§ PROBLEM DETAILS: Set down exactly the lines below between the line holding "[linkedin] (914, 1967)" and the line holding "LIPPO THAMRIN, Thamrin, Jakarta", inclusive; no other line belongs in the answer.

§ PROVIDED DATA:
+ + + + + + +
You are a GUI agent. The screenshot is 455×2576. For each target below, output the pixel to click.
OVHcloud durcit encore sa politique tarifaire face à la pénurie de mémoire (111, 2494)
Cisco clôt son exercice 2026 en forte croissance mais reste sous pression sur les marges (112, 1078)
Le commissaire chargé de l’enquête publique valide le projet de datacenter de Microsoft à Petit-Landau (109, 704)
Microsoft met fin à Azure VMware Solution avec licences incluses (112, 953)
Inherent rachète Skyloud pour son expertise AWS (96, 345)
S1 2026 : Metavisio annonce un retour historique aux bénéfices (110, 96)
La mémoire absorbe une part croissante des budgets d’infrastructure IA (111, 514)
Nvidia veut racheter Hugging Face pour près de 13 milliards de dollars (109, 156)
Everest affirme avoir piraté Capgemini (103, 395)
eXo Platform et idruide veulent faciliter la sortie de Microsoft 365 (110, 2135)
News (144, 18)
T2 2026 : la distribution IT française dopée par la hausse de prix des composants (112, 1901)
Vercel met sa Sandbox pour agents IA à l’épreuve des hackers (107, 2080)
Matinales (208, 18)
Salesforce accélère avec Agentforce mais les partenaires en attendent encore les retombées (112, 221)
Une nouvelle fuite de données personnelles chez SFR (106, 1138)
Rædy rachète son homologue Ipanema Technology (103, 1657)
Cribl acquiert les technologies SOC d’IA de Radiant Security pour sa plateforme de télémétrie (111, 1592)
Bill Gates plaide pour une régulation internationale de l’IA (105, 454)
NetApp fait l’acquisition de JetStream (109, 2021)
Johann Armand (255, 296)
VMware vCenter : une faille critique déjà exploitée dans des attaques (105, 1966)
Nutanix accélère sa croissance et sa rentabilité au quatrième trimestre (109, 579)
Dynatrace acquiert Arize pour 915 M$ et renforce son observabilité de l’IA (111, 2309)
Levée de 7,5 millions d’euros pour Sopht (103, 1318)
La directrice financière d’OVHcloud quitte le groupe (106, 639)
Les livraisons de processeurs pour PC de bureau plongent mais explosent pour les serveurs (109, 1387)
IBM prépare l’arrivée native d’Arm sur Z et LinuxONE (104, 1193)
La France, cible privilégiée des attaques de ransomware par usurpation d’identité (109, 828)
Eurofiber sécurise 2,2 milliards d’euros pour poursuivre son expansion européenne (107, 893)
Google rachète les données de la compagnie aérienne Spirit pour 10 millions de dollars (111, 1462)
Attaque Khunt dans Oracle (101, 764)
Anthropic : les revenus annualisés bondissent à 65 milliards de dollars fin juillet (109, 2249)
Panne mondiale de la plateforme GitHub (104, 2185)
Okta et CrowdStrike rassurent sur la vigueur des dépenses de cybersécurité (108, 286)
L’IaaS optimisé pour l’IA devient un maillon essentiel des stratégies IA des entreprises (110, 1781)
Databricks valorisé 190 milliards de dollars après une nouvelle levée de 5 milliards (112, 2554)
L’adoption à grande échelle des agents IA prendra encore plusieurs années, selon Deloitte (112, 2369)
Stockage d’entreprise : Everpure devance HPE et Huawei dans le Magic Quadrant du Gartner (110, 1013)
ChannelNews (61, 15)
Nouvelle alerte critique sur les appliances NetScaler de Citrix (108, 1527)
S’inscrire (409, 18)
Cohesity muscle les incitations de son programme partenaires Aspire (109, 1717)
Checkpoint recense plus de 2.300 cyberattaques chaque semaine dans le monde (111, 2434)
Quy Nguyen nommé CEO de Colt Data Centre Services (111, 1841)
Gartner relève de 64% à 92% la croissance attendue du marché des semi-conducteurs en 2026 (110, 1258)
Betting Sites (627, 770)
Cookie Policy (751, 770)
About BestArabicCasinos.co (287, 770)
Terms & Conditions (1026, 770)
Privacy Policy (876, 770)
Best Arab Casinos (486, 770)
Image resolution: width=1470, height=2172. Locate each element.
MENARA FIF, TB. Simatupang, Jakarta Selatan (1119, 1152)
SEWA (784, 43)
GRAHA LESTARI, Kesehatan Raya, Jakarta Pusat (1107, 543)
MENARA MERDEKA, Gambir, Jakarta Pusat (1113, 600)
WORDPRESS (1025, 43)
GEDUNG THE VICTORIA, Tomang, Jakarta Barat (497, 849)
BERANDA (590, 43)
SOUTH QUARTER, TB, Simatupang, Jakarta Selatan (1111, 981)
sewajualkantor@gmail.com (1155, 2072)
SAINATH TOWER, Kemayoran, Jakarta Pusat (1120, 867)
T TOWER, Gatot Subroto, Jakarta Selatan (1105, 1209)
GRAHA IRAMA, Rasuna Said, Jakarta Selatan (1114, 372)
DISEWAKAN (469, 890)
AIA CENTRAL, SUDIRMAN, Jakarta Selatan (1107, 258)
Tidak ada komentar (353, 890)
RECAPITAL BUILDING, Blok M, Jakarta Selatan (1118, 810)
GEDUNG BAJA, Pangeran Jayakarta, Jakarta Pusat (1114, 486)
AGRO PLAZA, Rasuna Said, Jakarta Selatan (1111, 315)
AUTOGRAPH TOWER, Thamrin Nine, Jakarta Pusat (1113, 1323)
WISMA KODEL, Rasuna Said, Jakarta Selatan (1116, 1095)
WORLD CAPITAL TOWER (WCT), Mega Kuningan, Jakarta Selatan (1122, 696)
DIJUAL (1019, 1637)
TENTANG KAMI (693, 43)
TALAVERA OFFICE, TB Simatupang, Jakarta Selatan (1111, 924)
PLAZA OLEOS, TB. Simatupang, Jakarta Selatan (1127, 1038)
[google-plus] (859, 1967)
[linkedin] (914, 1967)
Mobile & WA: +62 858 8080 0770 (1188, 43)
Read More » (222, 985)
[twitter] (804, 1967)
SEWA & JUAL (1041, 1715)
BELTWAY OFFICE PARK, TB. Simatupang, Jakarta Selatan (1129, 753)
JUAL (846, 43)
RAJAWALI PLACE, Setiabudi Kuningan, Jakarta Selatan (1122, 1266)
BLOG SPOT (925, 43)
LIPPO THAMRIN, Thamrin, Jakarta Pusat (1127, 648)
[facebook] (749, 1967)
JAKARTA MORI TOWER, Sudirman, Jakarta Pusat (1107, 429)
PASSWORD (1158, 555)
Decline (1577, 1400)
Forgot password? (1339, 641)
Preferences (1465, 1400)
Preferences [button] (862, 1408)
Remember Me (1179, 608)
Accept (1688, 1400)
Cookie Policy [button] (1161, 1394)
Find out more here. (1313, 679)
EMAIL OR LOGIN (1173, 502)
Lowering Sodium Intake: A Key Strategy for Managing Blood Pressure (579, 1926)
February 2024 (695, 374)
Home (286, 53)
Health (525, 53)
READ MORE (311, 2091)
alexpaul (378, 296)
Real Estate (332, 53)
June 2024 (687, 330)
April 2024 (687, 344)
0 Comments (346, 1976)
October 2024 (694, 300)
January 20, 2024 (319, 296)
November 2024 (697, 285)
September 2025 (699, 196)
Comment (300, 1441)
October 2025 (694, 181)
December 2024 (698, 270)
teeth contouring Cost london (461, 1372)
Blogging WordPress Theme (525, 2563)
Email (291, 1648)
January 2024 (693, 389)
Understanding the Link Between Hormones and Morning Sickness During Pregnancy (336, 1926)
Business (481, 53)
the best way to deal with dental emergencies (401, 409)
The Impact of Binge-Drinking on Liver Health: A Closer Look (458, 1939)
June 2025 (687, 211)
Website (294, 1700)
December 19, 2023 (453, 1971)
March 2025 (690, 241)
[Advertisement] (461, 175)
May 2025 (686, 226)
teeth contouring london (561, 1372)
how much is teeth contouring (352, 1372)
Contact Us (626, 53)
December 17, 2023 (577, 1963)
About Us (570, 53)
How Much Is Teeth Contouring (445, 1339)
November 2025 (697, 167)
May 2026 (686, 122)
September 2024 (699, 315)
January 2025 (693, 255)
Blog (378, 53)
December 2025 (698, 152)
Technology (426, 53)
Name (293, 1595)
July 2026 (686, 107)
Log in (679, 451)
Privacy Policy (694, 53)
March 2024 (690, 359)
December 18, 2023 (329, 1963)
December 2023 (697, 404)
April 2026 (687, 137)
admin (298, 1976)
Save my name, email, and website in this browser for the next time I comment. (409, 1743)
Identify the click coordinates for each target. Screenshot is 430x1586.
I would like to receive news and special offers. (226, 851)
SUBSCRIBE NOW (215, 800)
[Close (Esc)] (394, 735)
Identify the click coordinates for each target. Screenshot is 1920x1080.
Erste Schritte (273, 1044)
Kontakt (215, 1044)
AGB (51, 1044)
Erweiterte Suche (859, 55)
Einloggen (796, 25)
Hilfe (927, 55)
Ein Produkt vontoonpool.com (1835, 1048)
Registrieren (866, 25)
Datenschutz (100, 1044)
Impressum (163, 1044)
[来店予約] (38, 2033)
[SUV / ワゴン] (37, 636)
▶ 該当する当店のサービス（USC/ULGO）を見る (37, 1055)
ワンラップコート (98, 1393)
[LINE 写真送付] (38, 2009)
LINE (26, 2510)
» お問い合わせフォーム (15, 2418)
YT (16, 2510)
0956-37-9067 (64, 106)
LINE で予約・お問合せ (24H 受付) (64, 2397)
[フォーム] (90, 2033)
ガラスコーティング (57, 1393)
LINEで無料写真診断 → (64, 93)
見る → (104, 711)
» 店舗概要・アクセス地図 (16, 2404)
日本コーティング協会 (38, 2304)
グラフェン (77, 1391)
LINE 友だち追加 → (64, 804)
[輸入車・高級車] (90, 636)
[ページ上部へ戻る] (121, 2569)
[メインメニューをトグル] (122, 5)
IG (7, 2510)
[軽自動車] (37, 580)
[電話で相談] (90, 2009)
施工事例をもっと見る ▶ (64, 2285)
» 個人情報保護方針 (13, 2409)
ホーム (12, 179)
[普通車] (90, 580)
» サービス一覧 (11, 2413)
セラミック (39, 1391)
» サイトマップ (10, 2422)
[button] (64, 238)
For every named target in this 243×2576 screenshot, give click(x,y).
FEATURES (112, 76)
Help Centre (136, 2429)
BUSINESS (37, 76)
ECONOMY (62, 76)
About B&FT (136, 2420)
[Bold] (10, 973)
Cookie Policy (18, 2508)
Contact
+ + + + + + +
§ SOLUTION TO THE EXERCISE:
[linkedin] (914, 1967)
Mobile & WA: +62 858 8080 0770 (1188, 43)
Read More » (222, 985)
[twitter] (804, 1967)
SEWA & JUAL (1041, 1715)
BELTWAY OFFICE PARK, TB. Simatupang, Jakarta Selatan (1129, 753)
JUAL (846, 43)
RAJAWALI PLACE, Setiabudi Kuningan, Jakarta Selatan (1122, 1266)
BLOG SPOT (925, 43)
LIPPO THAMRIN, Thamrin, Jakarta Pusat (1127, 648)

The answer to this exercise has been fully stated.